Miss New York Nia Franklin might be a winner, but many on Twitter felt Sunday’s overhauled Miss America competition was not.
Chair Gretchen Carlson announced in June plans to drop the swimsuit portion of the program. “We are no longer a pageant; we are a competition. We will no longer judge our candidates on their outward physical appearance,” Carlson told Amy Robach on “Good Morning America” at the time.
Sunday, we also saw the debut of the red carpet competition, which account for 20% of the contestants’ overall score. After walking a red carpet in the evening wear of their choice, the participants shared a short message with viewers, similar to how a celebrity might respond to a question on the carpet.
The segment was panned on Twitter.
“Red Carpet competition??? … I cannot get on board with this Miss America 2.0 thing,” a puzzled user tweeted.
“This ‘red carpet’ format is boring and not elegant at all,” shared another.
The segment seemed to anger another person. “Red carpet competition??? This is why Miss America will not be a thing in ten years. Is it called evening gown Gretchen,” she tweeted.

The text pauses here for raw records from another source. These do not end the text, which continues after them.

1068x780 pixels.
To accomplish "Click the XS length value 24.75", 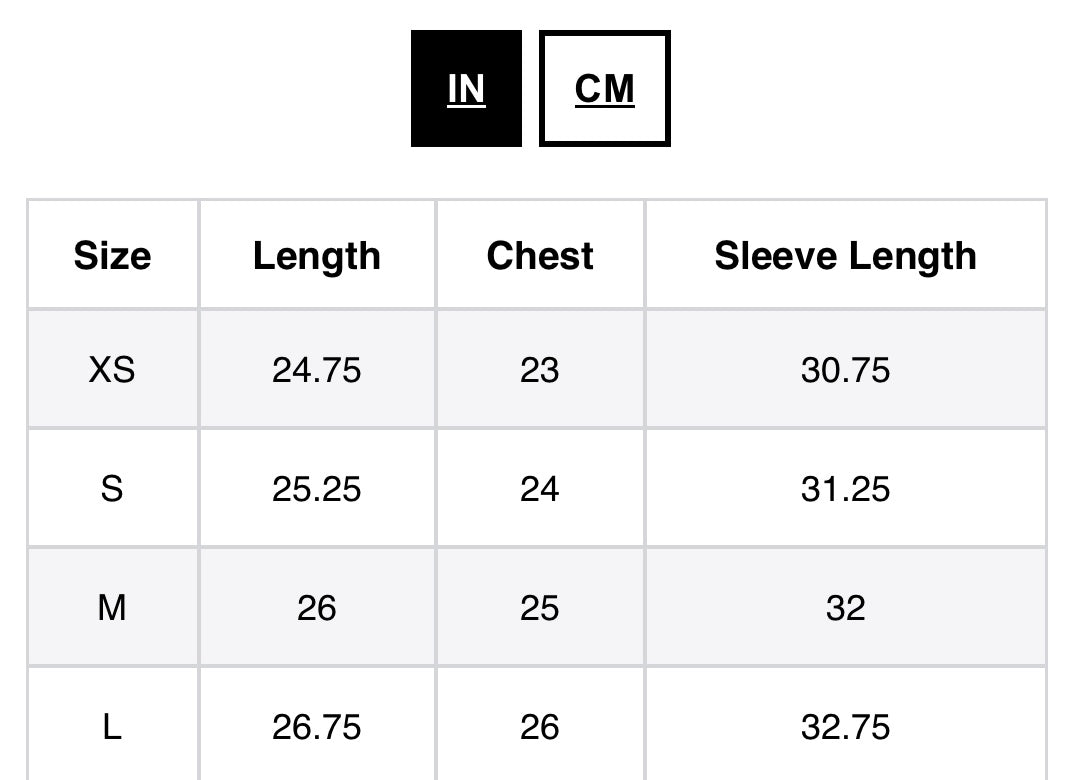I will [316, 371].
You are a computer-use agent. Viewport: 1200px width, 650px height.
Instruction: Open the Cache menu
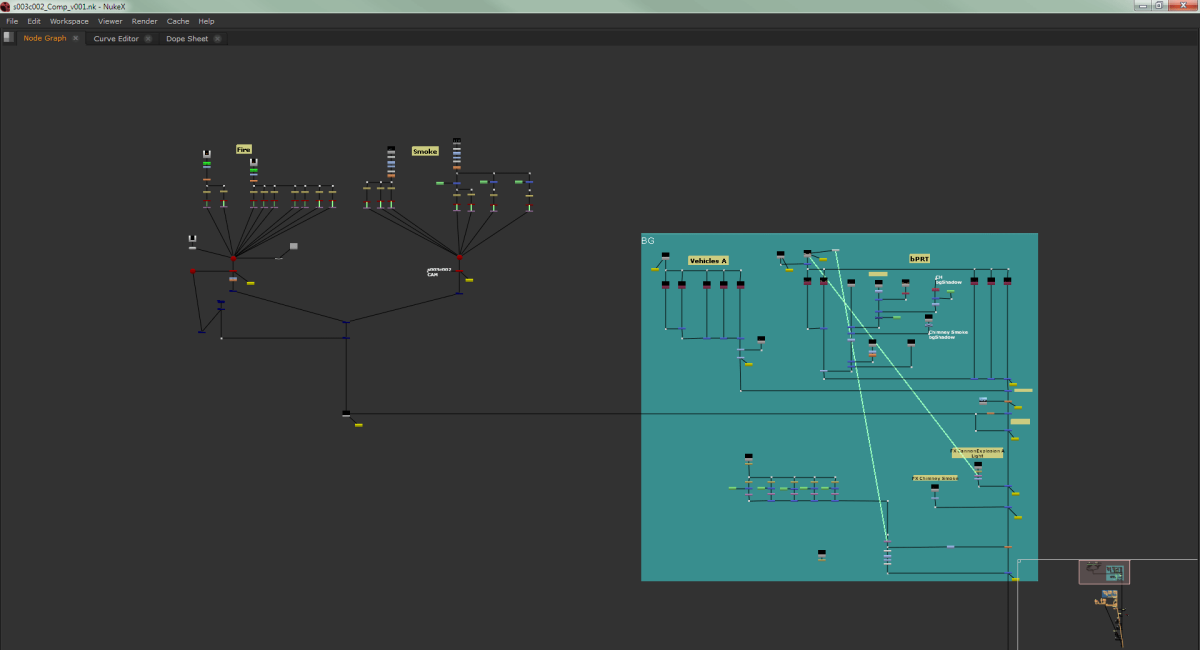click(x=178, y=21)
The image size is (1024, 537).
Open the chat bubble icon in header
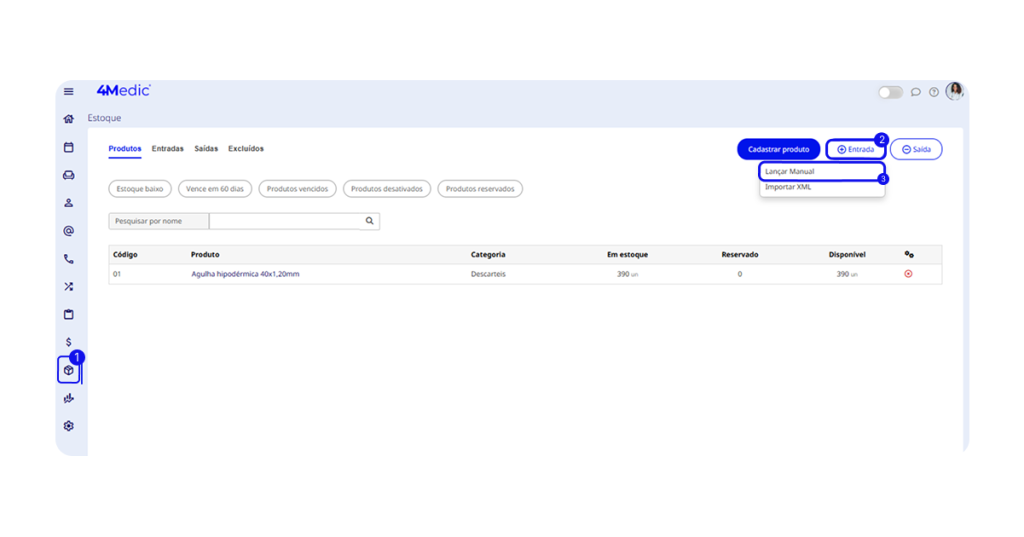[916, 92]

Some people also wanted more of reigning Miss USA Cara Mund, who claimed the organization’s leadership “silenced me, reduced me, marginalized me, and essentially erased me in my role as Miss America in subtle and not-so-subtle ways on a daily basis.” Carlson denied Mund’s claims.

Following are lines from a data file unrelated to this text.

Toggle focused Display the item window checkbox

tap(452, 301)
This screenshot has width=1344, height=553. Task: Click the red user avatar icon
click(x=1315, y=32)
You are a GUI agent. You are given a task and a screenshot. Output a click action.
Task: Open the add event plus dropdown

“So we’re just going to ignore the fact no one has mentioned or seen the current #MissAmerica” a person posted.
“Been watching Miss America for almost an hour and a half and no sight of the ACTUAL MISS AMERICA?!” observed another.
The show as a whole also garnered several critics.

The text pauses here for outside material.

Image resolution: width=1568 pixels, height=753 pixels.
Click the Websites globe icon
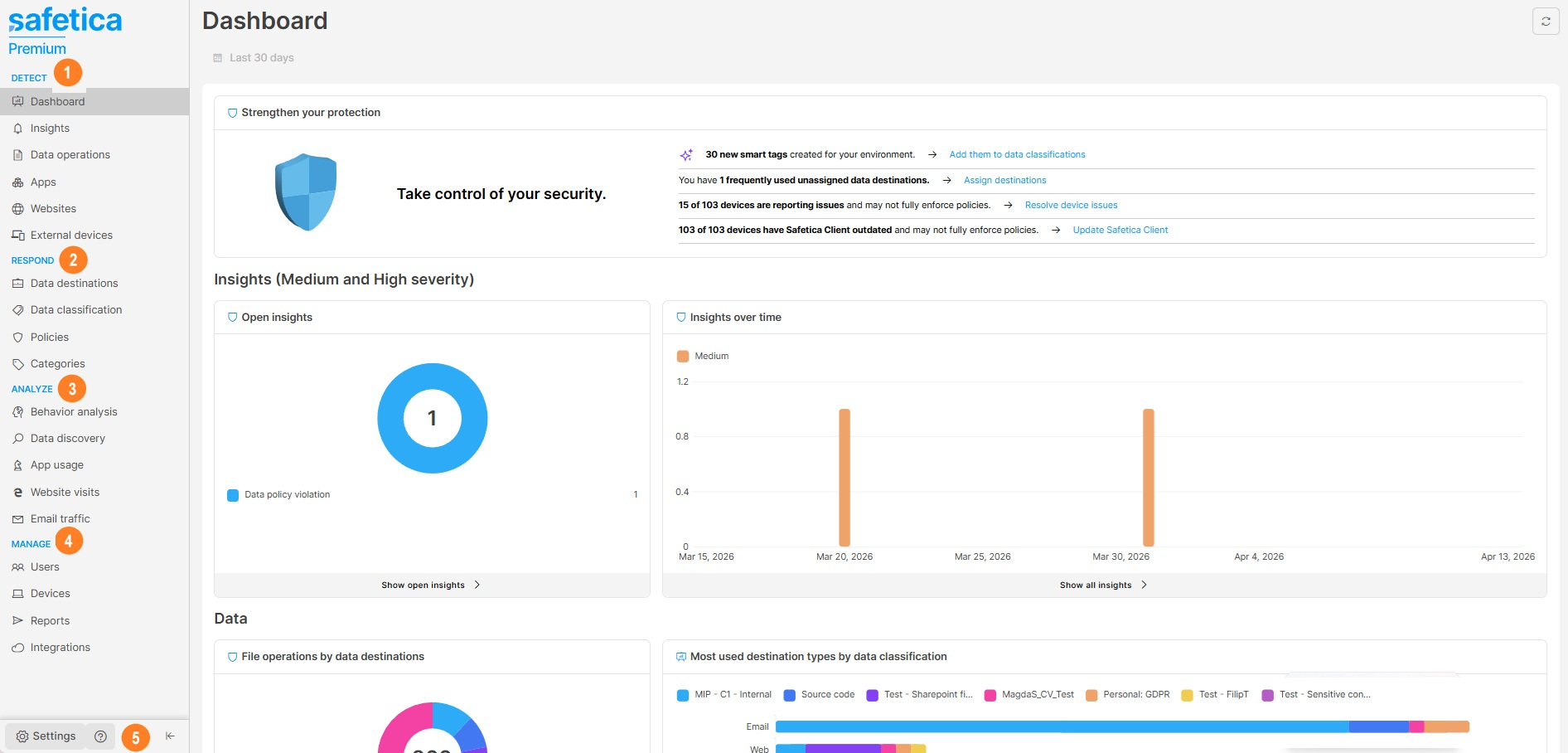18,209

“Time to move to Miss America 3.0 because 2.0 is a trainwreck,” one person tweeted.
“Is it just me or does the MissAmerica (sic) competition seem a little off this year?” asked someone else.
Similarly, another person tweeted: “I never ever in my life thought I would ever be saying this, but I kind of want to turn this off. #MissAmerica just isn’t the same”
“What was so broken about #MissAmerica that all this nonsense needed to happen?” wondered another.
“Rt if you want Miss America to go back to the way it was,” directed another user.
“i cannot and will not support the miss america 2.0,” another posted.
“You guys can hate me but I HATE these new changes to #MissAmerica,” shared another critic.
But not everyone despised the made-over show.
“I don’t know why all of the upset about Miss America 2.0 was necessary,” one person tweeted in its defense. “Tonight’s shows made me feel proud to be a woman and confident to one day watch it with my future daughter.”